I recently received an e-mail from firstname.lastname@example.org saying that it was from the Windows Live team. The e-mail said that I needed to reply to it as part of a verification process with my user ID and password in order to avoid the deactivation of my e-mail account. As I clicked on the reply button and started to compose the mail, a thought struck my mind that made me refrain from proceeding. The thought was simply, “Why do these guys need me to insert my user ID and password when it is quite obvious that I already know both — how else would I have signed in?” This is when I realized that it was an attempt to hack my e-mail. As I mentioned earlier, the e-mail said that it was from the Hotmail team. Attackers, hackers and viruses can “spoof” e-mail addresses, fooling you into believing that the message was sent by a person who never sent it. It may be hard to authenticate a message. The internet is filled with such frauds. So, how can we be sure if an e-mail is authentic or not? Well this is where “Digital Signatures” come into play.
A digital signature is not the same as an electronic signature, which in most cases is a scanned copy of a handwritten signature. A digital signature is the type of electronic signature that mostly used to confirm the identity of the sender of a message or document. It’s like a guarantee to the recipient that the original content of the message has not been altered or changed in any manner during transit.
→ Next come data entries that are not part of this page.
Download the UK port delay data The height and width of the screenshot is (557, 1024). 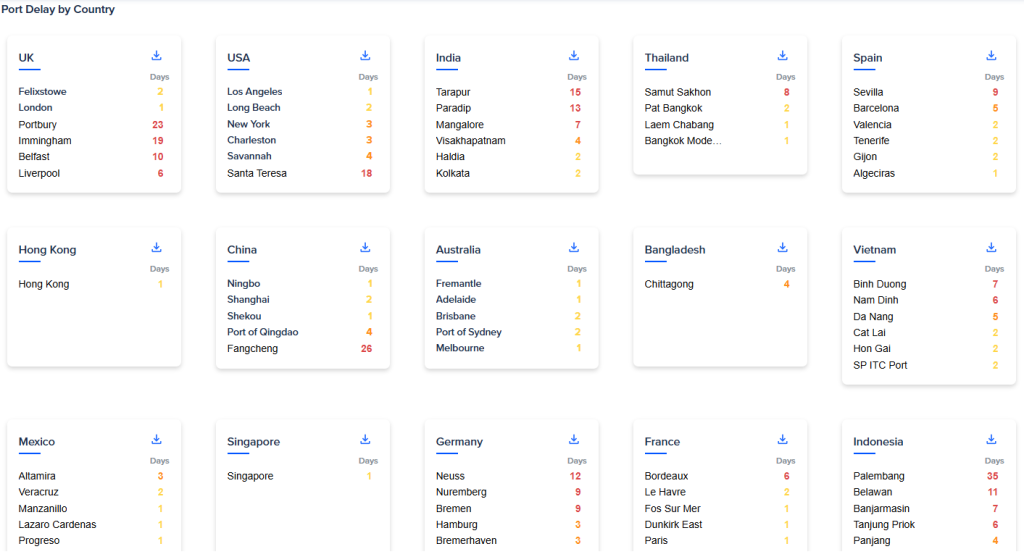(x=156, y=56)
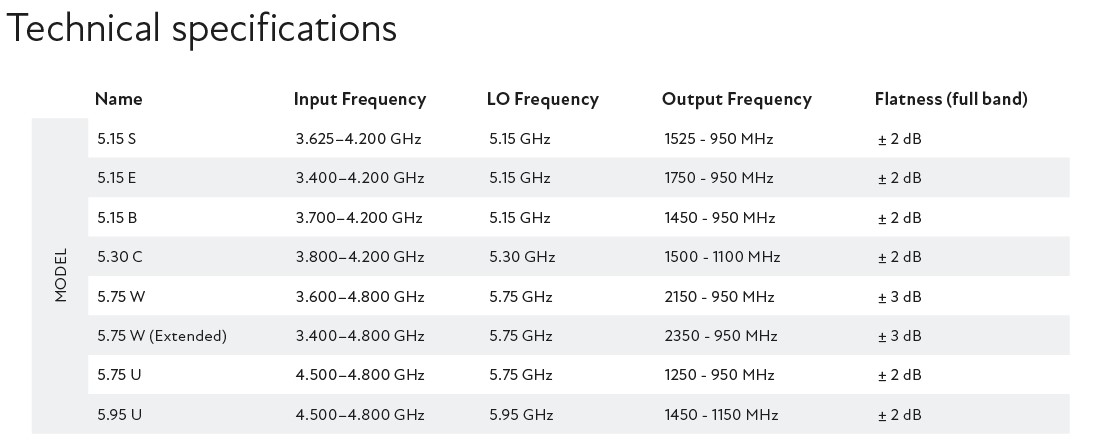Click the Name column header
1107x447 pixels.
[x=118, y=99]
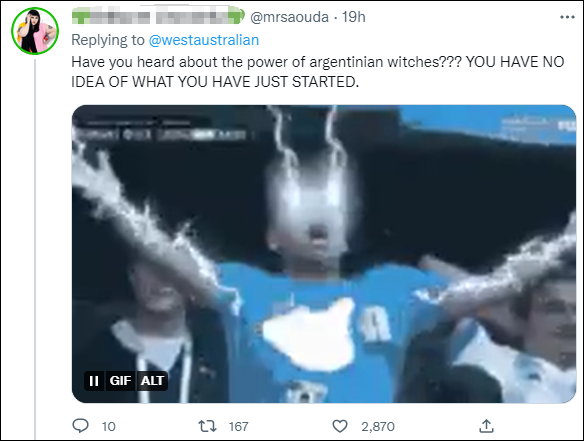Open the tweet text about argentinian witches

(318, 72)
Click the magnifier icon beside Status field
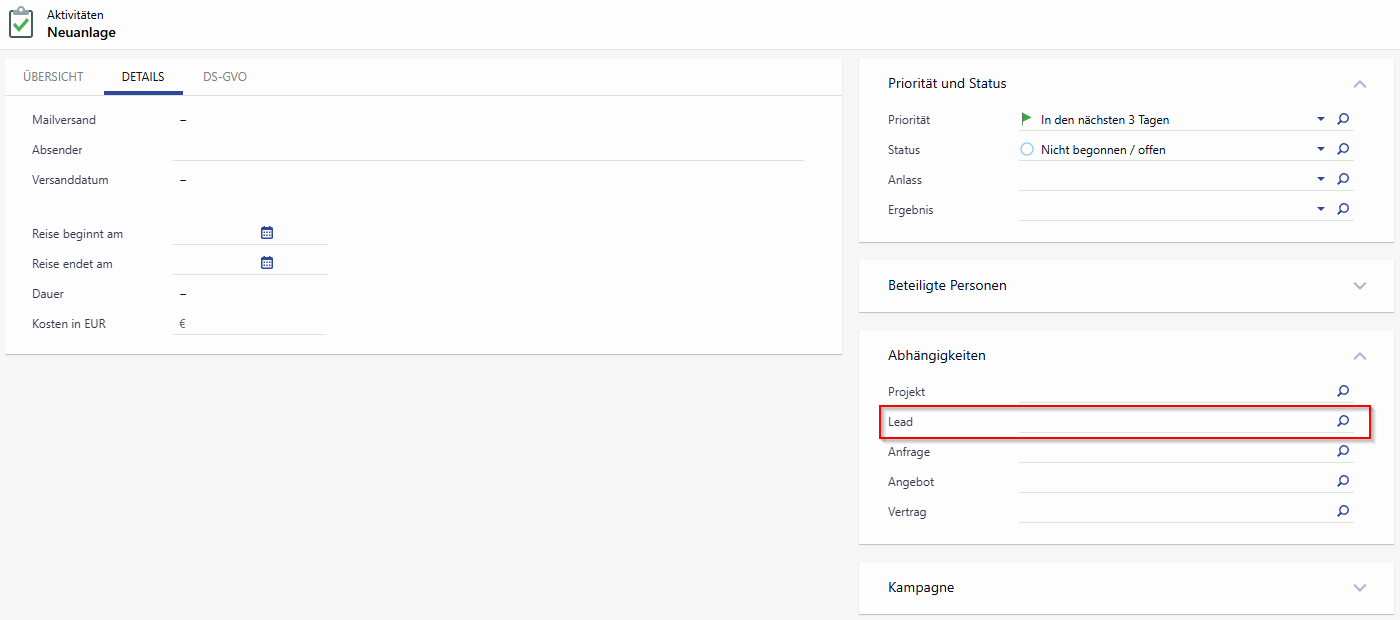This screenshot has height=620, width=1400. click(1343, 149)
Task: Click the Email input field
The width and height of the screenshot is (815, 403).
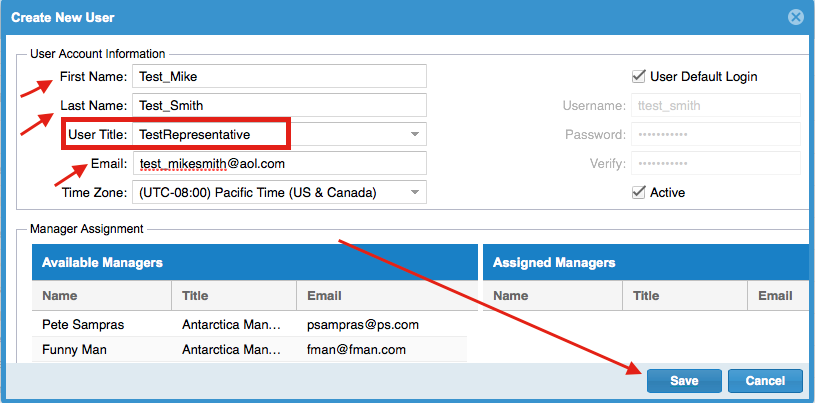Action: pyautogui.click(x=280, y=163)
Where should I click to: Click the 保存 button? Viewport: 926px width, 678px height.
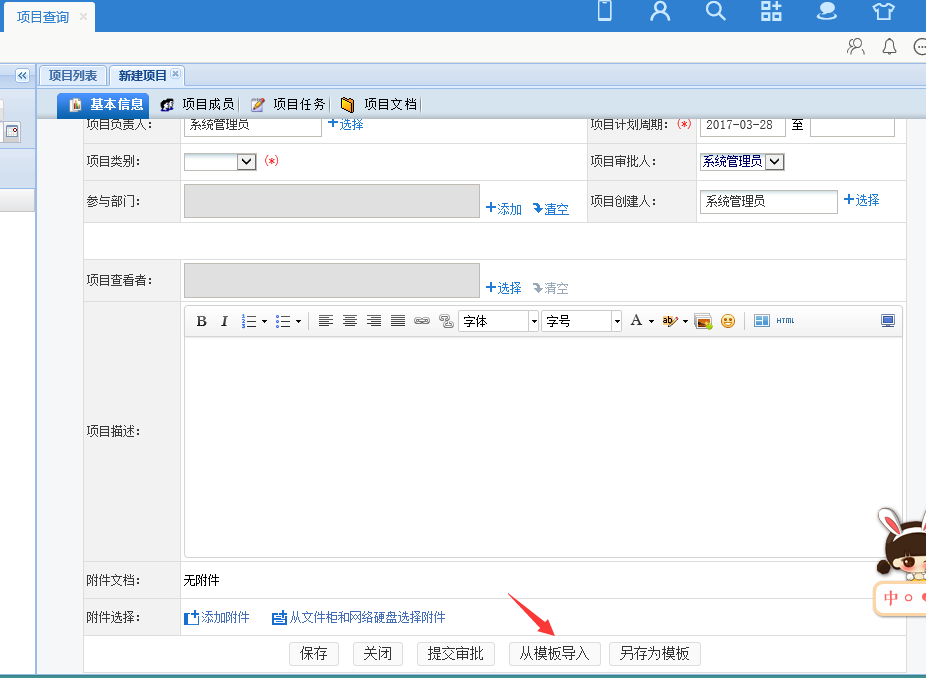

Any attempts at tampering with the message would break the signature. It also verifies the signer’s digital identity. Digital signatures are used to authenticate identities when more than one party is involved. And when an email is digitally signed, your email client will almost always be able to tell you if the signature is authentic.
So why is there are need for digital signatures?
- Verifies the sender’s authenticity.
- Verifies message content being alteration- free.
- Ensures confidentiality.
Date/Time stamp avoids confusions, disputes and frauds.
Who uses digital signatures?
Apart from organizations that don’t want to waste paper, ink, money and time delivering and receiving documentation, digital signatures are used for software distribution and financial transactions.
Usually a digital signature contains the following:
- Your name, company name and e-mail for contact purposes
- Expiration date so it’s not misused later on
- A serial number
- Public key — all the above would be pretty useless if you cannot translate the data into words you understand.
This means of communication is very cost effective, fast and hassle-free. Many organizations have yet to brace this evolution. As with all entities there will always be a possibility of theft. Say you were to tell your key to a mate at work (which under no circumstances you ever should) and he intentionally or unintentionally leaks it. But as problems come up so will solutions. Hopefully this will become a more safe and productive tool for all of us in days to come.